# TASK REQUIREMENTS:
What is needed is every line of the material that contains "agent".

# MATERIAL FOR THE TASK:
────────────────────────────────────────
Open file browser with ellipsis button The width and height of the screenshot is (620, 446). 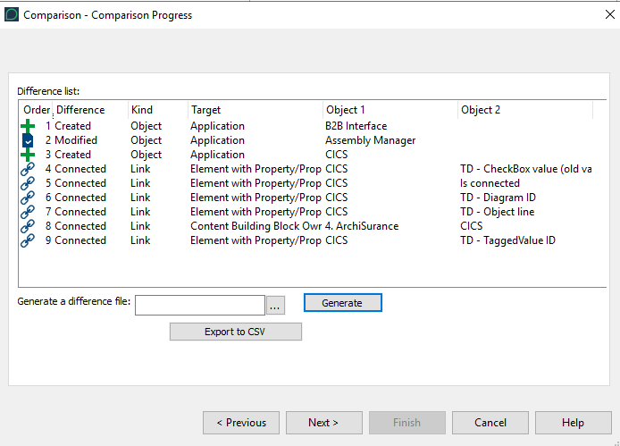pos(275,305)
────────────────────────────────────────
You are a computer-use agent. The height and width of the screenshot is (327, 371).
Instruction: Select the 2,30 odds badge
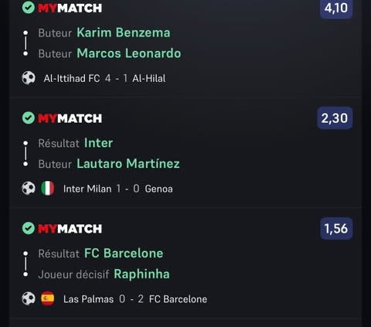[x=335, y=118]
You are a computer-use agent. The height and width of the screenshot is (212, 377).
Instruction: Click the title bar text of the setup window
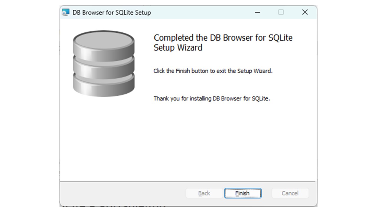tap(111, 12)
────────────────────────────────────────
# REPLY:
You are a computer-use agent. The height and width of the screenshot is (327, 371).
You are a computer-use agent. The height and width of the screenshot is (212, 377).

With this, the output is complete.